What’s it like to work with Demi Lovato? Is it fun to be famous? Are you single?
These are questions Long Island middle school students lobbed at Allisyn Ashley Arm Friday when the 14-year-old star of Disney Channel’s “Sonny With A Chance” spoke at the 10th anniversary conference of “Our Kids In Action” at Farmingdale State College.
Allisyn told the crowd of 1,600 students that the first time she was recognized in public she didn’t grasp why people were looking at her. “What, do I have something on my face?” she thought. She likes interacting with fans and encourages them to approach her, she says. “I think it’s really cool when kids come up and ask to get a picture.”

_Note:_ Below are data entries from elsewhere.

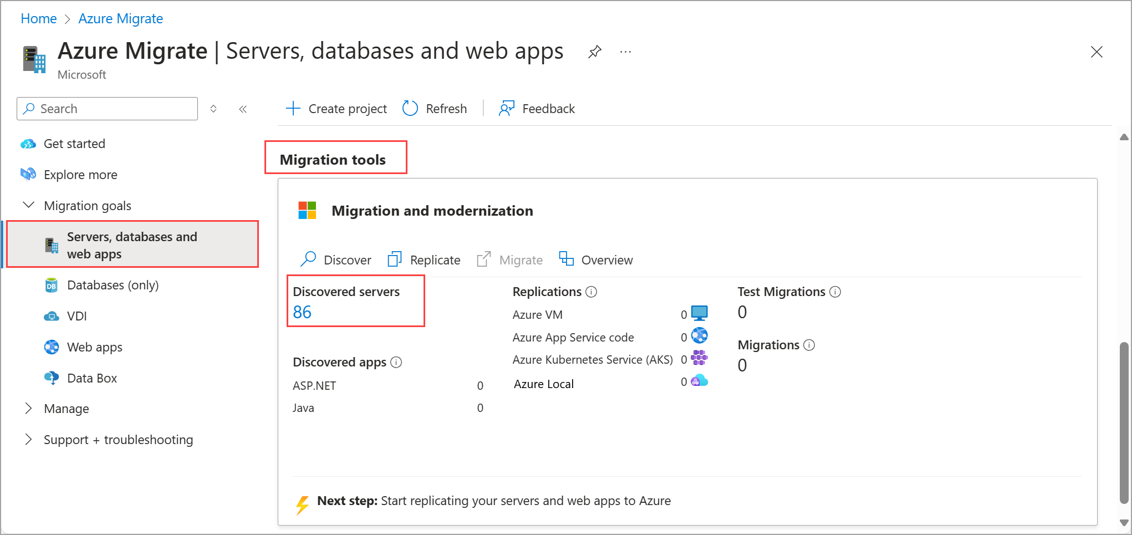Screen dimensions: 1132x535
Task: Expand the Manage section
Action: click(28, 409)
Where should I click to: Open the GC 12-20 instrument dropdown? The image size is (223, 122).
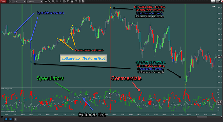pos(17,1)
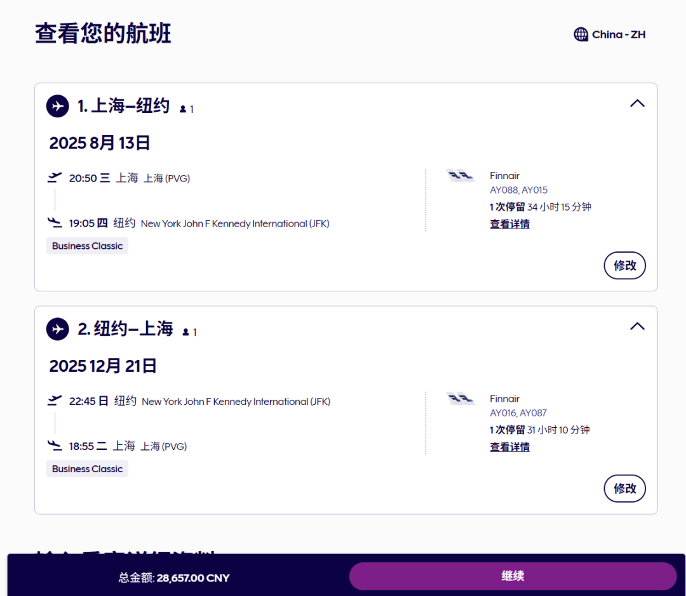Image resolution: width=686 pixels, height=596 pixels.
Task: Click the purple 继续 button
Action: pyautogui.click(x=513, y=576)
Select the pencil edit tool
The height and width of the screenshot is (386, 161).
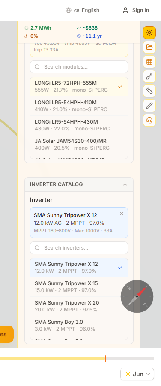pyautogui.click(x=149, y=106)
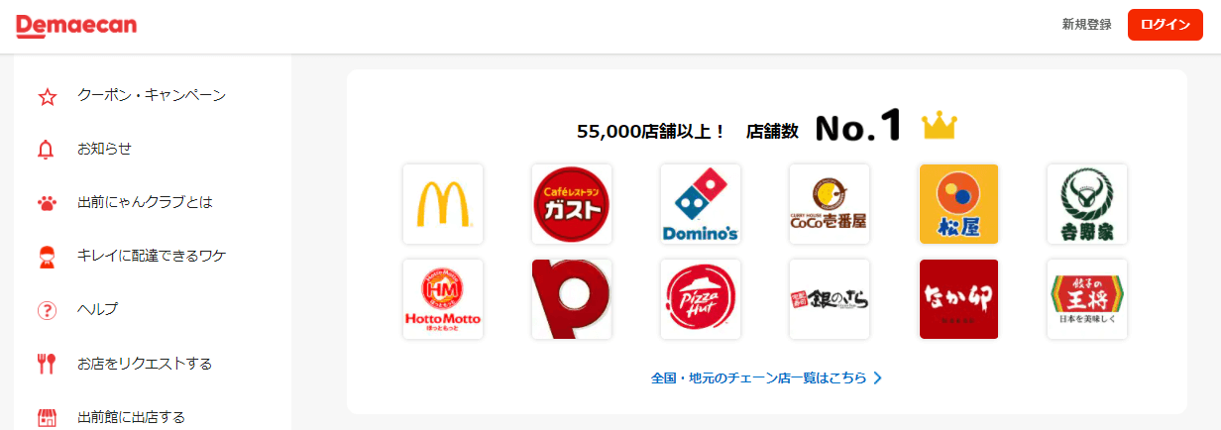The width and height of the screenshot is (1221, 430).
Task: Select the Gin no Sara logo
Action: 830,299
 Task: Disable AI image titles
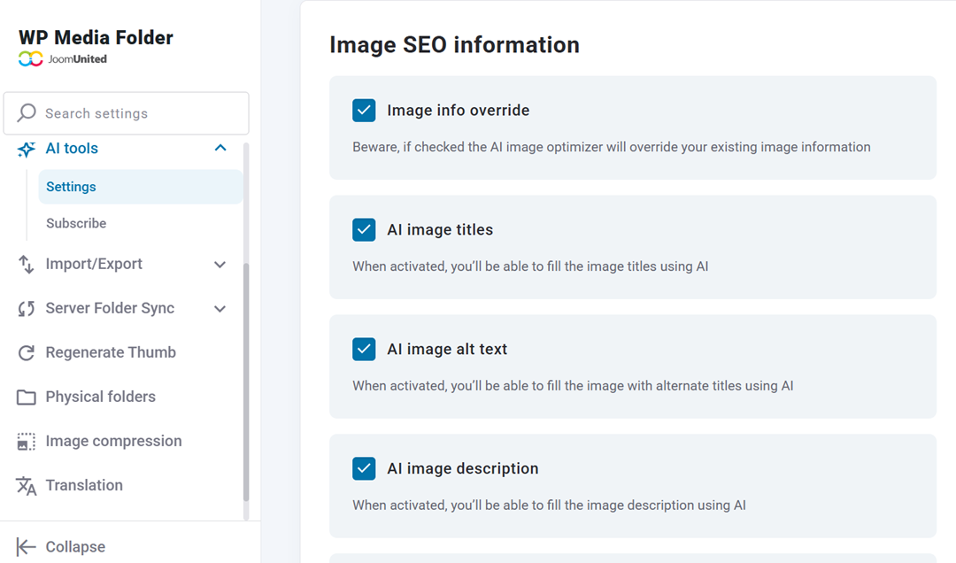point(364,229)

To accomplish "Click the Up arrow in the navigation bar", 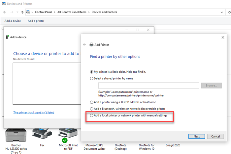I will (22, 12).
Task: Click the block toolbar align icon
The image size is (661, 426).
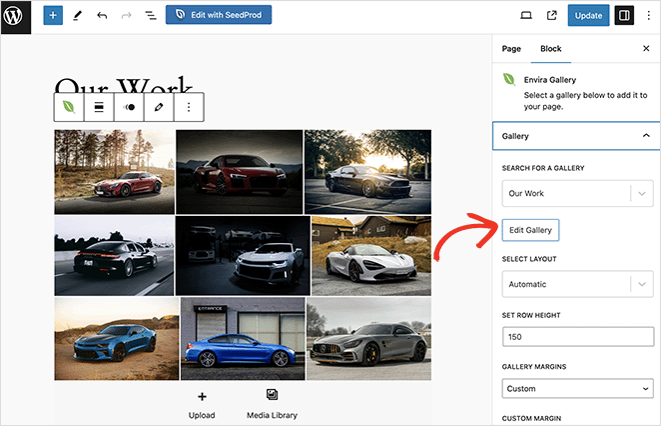Action: click(99, 107)
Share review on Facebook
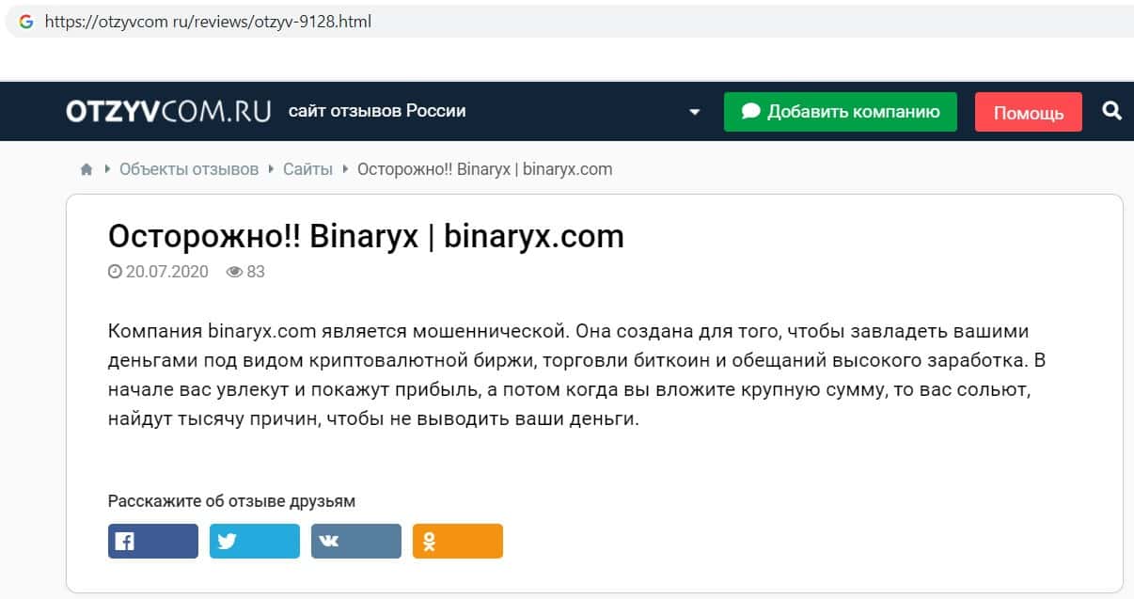Screen dimensions: 1134x599 click(x=152, y=542)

The cameras were snapping lots of photos Friday, as students from schools such as Ronkonkoma, Candlewood and Baldwin middle schools whipped out cell phones to get shot of Allisyn, who plays the quirky Zora Lancaster on the TV series. True to character, Allisyn yesterday wore braided pigtails and her hair was streaked with magenta.
Allisyn agreed to be keynote speaker at the conference, which honors students who raise money for charity, because she wants to inspire kids to do philanthropic work, and because she has ties to Long Island. Her father, Steve, who accompanied his daughter to the conference Friday along with her mother, Anji, and 8-year-old sister, Josie, grew up in Garden City and Hempstead and graduated from Southold High School in 1987.
Though the Arms live in Glendale, Calif., they visit Long Island frequently to see Allisyn’s paternal grandparents, and Allisyn told the crowd they might bump into her in Smith Haven Mall in Lake Grove.
Kirti Nath, an 11-year-old sixth-grader at The Laurel Hill School in Setauket, got to speak one-to-one with Allisyn and get an autographed photo because classmate Elizabeth Manning won an essay contest detailing a community service project that could be accomplished locally. All the attendees from her school got to meet Allisyn one-to-one, though Elizabeth was sick and couldn’t attend.
Groups honored Friday were Project HEAL, a Commack High School-based organization that raises money to help people with eating disorders pay for medical treatment; Go Good, based at Ward Melville High School, which raises money for a variety of charities; Children Helping Children, begun by Jourdan Urbach, now a sophomore at Yale, when he was growing up in Roslyn; and One Is Greater Than None, started by a group of friends at JFK High School in Bellmore to raise money to help Ghanian children.